ABOUT THIS EXERCISE
Produce the tally of lines in the material below that hold "computer", without anything else.

RECORDS SUPPLIED
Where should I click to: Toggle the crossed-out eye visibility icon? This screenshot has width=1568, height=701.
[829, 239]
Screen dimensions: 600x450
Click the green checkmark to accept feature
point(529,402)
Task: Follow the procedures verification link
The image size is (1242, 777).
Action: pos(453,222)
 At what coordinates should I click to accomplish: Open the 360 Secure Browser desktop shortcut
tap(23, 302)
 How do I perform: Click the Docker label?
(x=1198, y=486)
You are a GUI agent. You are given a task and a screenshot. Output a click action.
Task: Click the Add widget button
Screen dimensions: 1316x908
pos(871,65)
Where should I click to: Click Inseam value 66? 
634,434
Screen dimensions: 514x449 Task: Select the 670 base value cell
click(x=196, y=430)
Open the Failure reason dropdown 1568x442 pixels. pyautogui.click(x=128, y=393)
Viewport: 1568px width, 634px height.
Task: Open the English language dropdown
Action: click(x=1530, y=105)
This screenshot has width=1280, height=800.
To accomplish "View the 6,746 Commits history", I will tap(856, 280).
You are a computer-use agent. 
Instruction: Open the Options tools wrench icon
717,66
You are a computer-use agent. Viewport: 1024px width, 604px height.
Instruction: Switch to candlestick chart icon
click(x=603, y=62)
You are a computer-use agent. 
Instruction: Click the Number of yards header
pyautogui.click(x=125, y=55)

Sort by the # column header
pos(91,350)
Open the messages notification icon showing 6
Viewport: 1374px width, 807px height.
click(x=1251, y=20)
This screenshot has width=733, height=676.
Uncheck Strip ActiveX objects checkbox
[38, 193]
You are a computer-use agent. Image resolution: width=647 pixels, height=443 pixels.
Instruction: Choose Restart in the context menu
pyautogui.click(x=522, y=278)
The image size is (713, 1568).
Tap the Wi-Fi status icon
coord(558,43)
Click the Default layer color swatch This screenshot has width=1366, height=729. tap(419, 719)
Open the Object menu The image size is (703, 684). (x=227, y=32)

EXPECTED OUTPUT
4